Exercise passage =
There is a configuration mistake sitting in thousands of B2B websites right now. It generates no error message, triggers no Google Search Console alert, and produces zero warnings in your CMS. But it is silently making your content invisible to every AI assistant that your prospects use — ChatGPT, Claude, Perplexity, and more.
It lives in your robots.txt file. And the fix takes about two minutes once you know what to look for.
The Silent AI Visibility Killer Hiding in Your robots.txt
Here is what happened. At some point — during a site migration, a relaunch, a staging environment setup, or a security review — someone added a blanket disallow rule to your robots.txt:
User-agent: *
Disallow: /
This two-line block tells every crawler on the internet to stay off your site entirely. It is a standard configuration for staging environments and sites under construction. The problem is that it frequently survives into production. It gets copy-pasted from a template, committed during a rushed deployment, and never revisited.
When Googlebot hits this rule, it stops crawling — but at least you will notice the consequences: your pages disappear from Google Search within weeks, traffic collapses, and Search Console lights up with coverage errors. The feedback loop is brutal, but it is fast.

About this exercise = Return the passage of the robots.txt article above word for word, starting at "There is a configuration" and ending at "to look for.".

Dataset =
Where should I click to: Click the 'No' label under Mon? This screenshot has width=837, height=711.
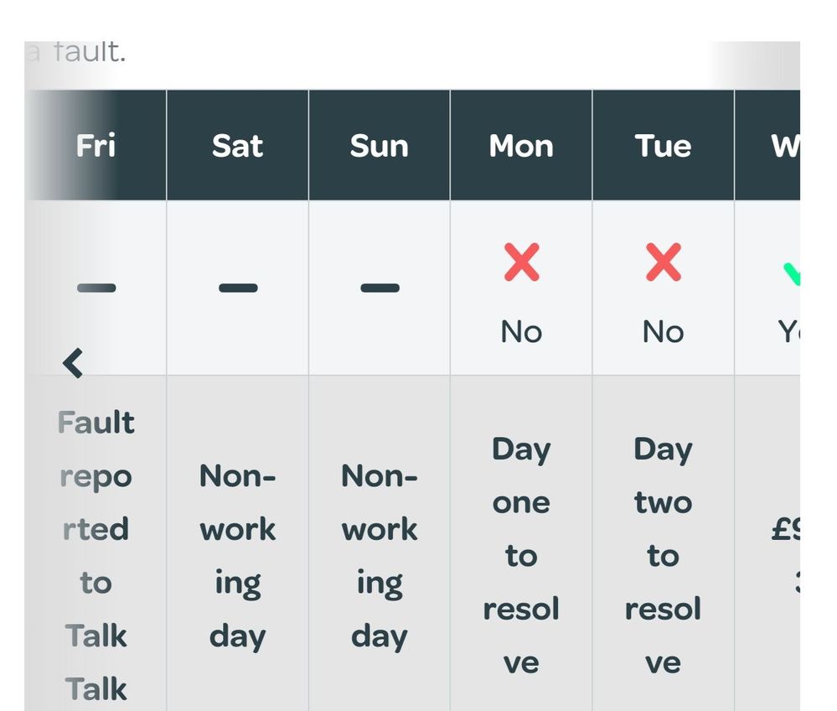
---
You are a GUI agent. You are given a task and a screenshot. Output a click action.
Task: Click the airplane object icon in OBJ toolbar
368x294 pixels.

Answer to this exercise =
There is a configuration mistake sitting in thousands of B2B websites right now. It generates no error message, triggers no Google Search Console alert, and produces zero warnings in your CMS. But it is silently making your content invisible to every AI assistant that your prospects use — ChatGPT, Claude, Perplexity, and more.
It lives in your robots.txt file. And the fix takes about two minutes once you know what to look for.